Action Plan for People Living with Borderline Personality Disorder 2017–2020
Everybody struggles with their emotions. People living with BPD experience emotions much more intensely and have extreme difficulties with regulating those emotions.
The South Australian Mental Health Commission is developing the State’s first Action Plan for People Living with Borderline Personality Disorder 2017–2020.
A Project Steering Group was established in June 2016 to develop the Action Plan, which will be released in late 2016.
The Commission will work in partnership with the Department of Health and Ageing, Primary Health Networks, the Department for Education and Child Development, Department for Correctional Services, SAPOL, SA Ambulance Services, NGOs and advocacy groups, including consumers and carers with lived experience.
This Action Plan aims to assist people living with Borderline Personality Disorder (BPD) and their significant others, families and carers by contributing to the provision of better access to mental health care to improve the health and wellbeing of people living with BPD.
Borderline Personality Disorder
BPD is a very treatable mental illness, most people can achieve recovery.
While everyone experiences difficulties regulating their emotions, people living with BPD experience the extremes of emotions more intensely and more frequently. This can lead to intense positive emotions, but also emotional distress, impulsiveness and difficulties relating to other people.

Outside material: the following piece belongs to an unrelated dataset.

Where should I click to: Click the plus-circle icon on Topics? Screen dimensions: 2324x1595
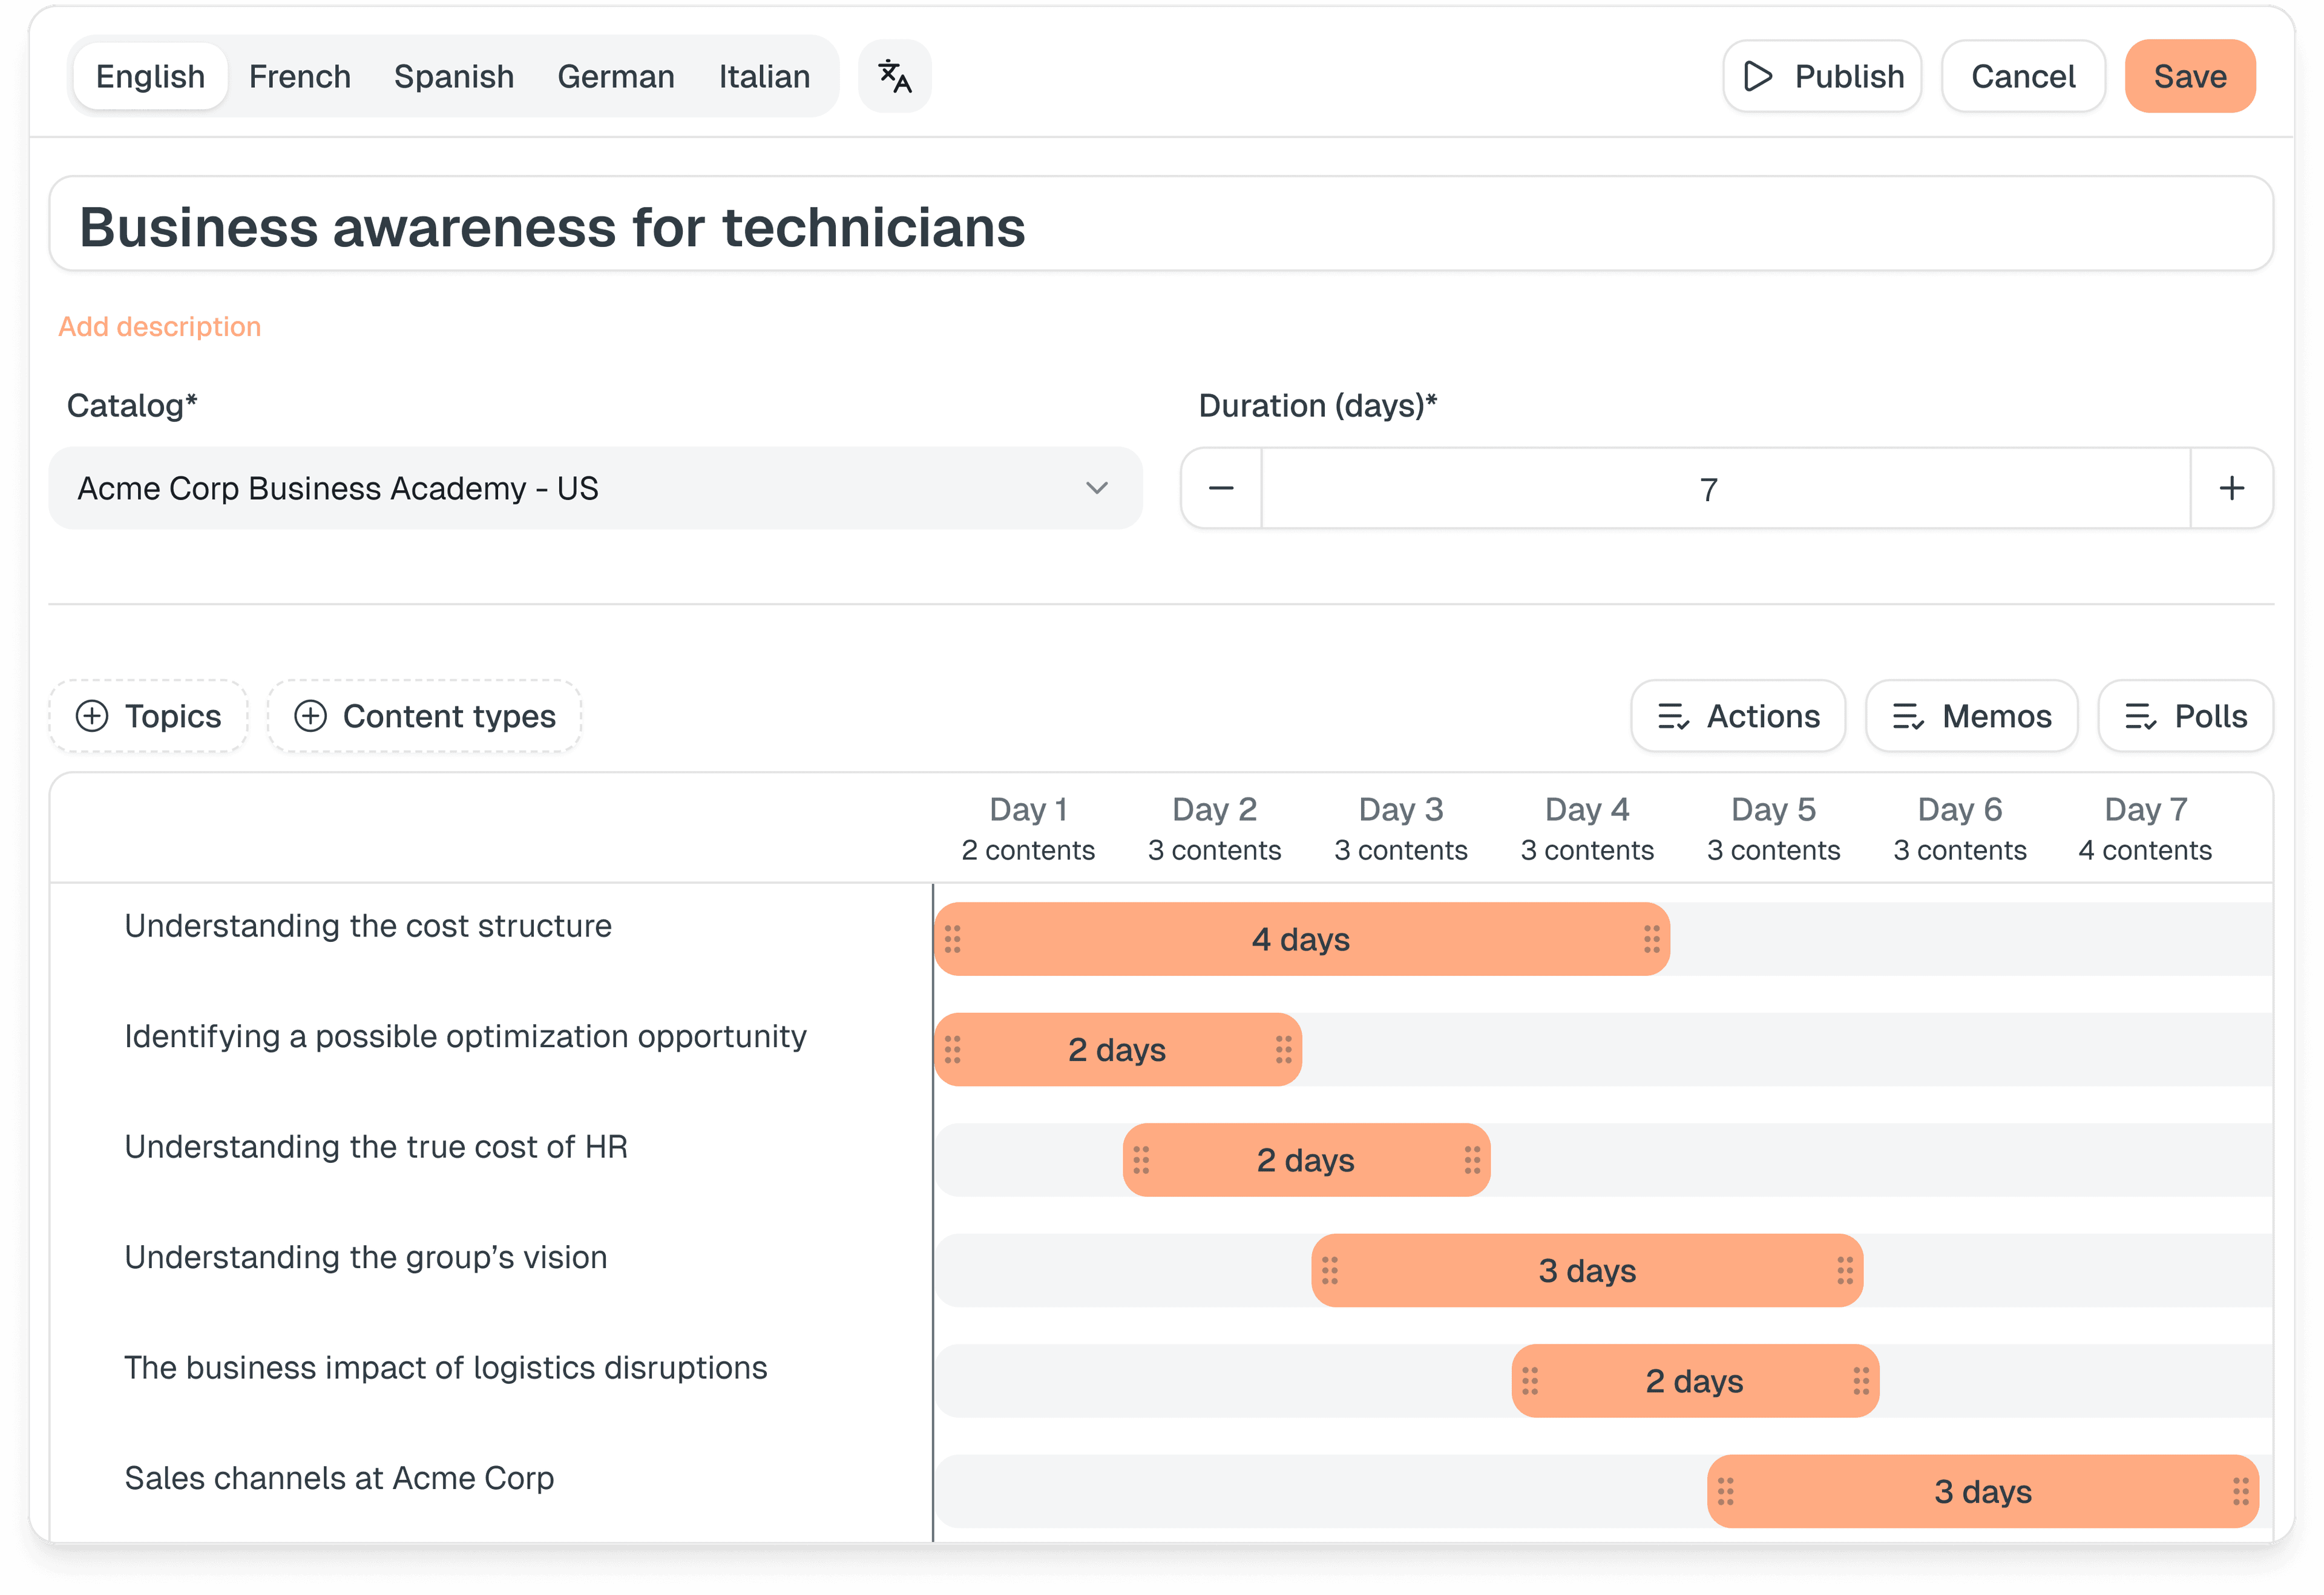point(92,716)
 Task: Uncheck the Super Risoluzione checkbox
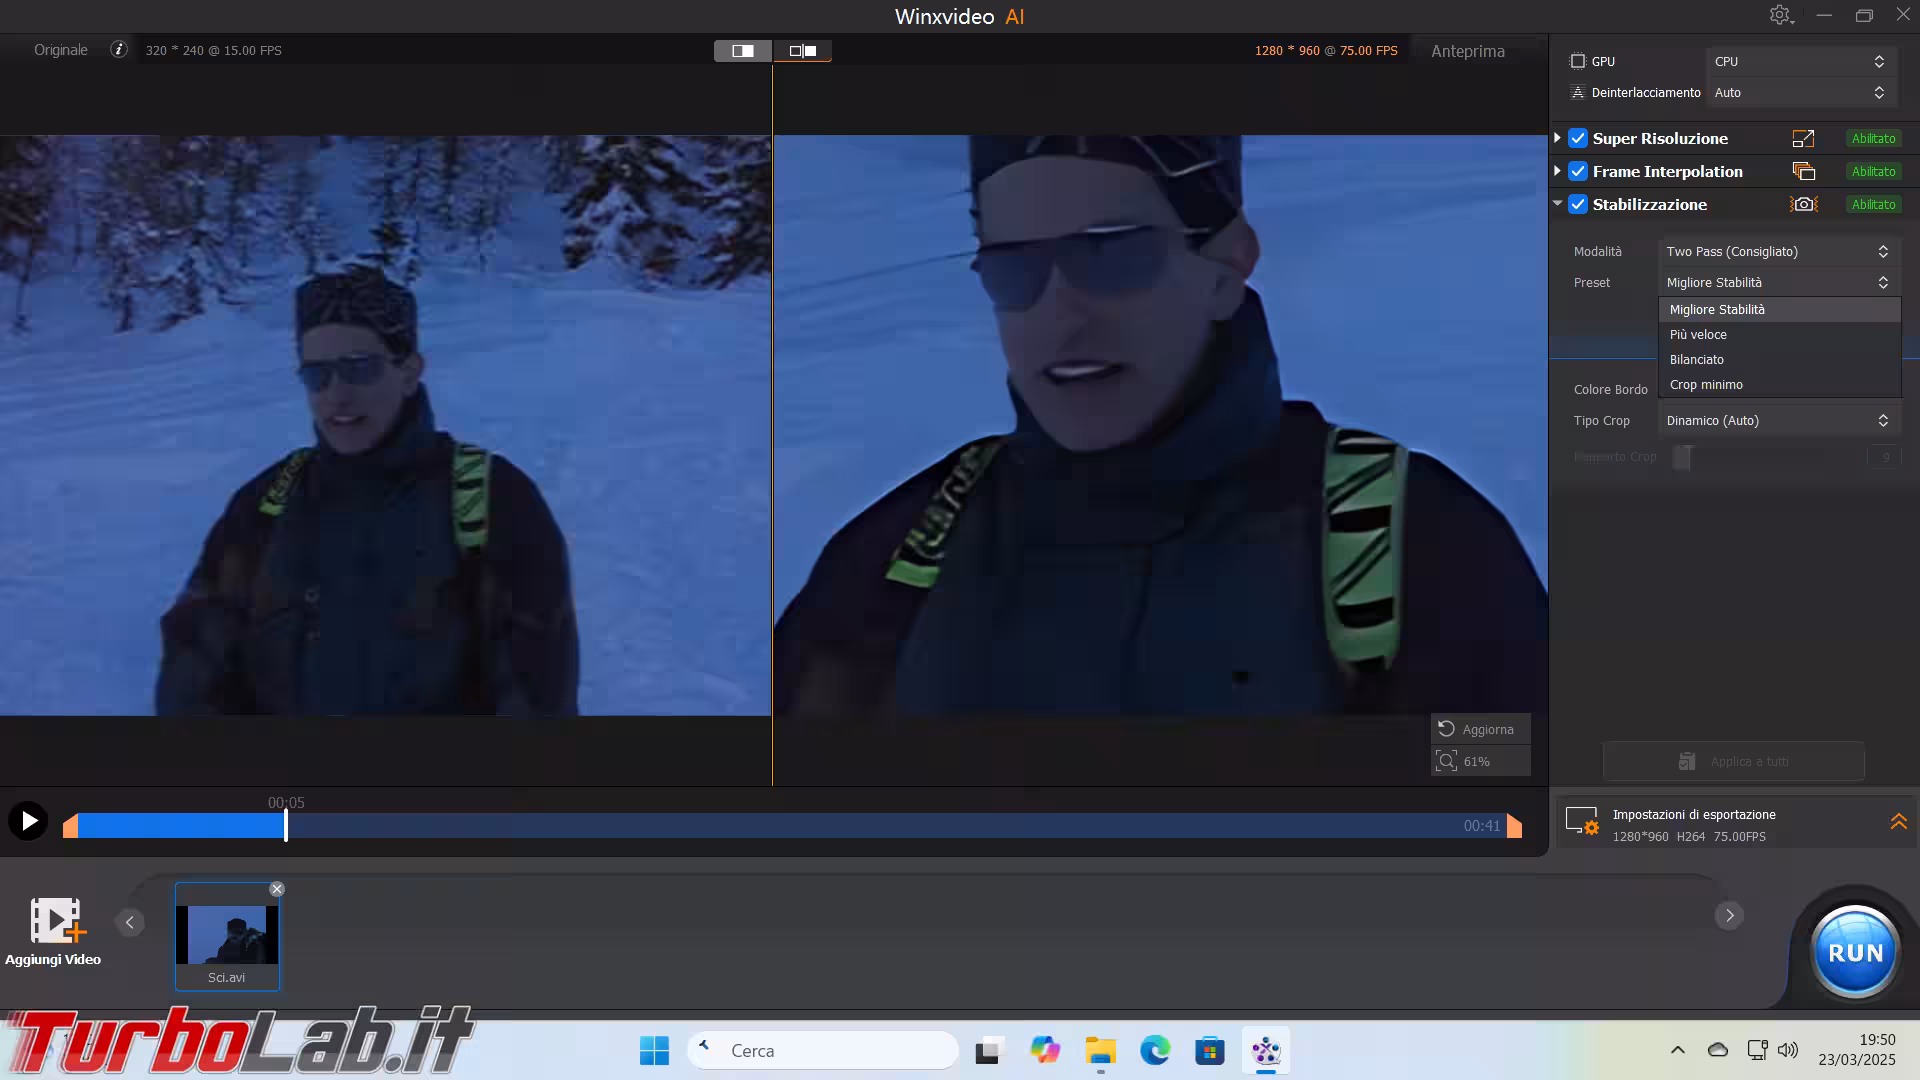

The suicide rates for people living with BPD are 10%, which are as high as those experienced by people with schizophrenia. Other forms of self-harm, not aimed at suicide, can complicate the condition. This is often misunderstood by treating staff.
While a simple or definitive cause of BPD is not known, it is generally accepted that a combination of biological factors (such as genetics) and experiences that happen to a person while growing up (such as trauma in early life) are likely to contribute to this condition.
It is thought that BPD affects between of 1 and 4% of the South Australians (17,000-68,000).
For most people living with BPD, symptoms begin to emerge during adolescence or as a young adult.
Women are three times more likely to be diagnosed with BPD than men.
People living with BPD are over-represented in our mental health services, prison system, and drug and alcohol treatment services. They can struggle to find acceptance, respect and compassion within the mental health system and the general community, and may present with challenges for treatment and support services.
Historically this was partly due to limited effective treatment options – but a range of psychological therapies are proving highly effective for BPD, providing hope for recovery. These therapies can also influence approaches to supporting people with BPD in a range of other settings such as prisons and other social services.
With early diagnosis and effective treatment, the outlook for recovery is very good, many people recovering to a degree where they longer meet the diagnostic criteria for the illness.
Better recognition of BPD as a treatable mental illness and access to evidence-based therapies will reduce suffering, stigma, unemployment, homelessness and premature loss of life.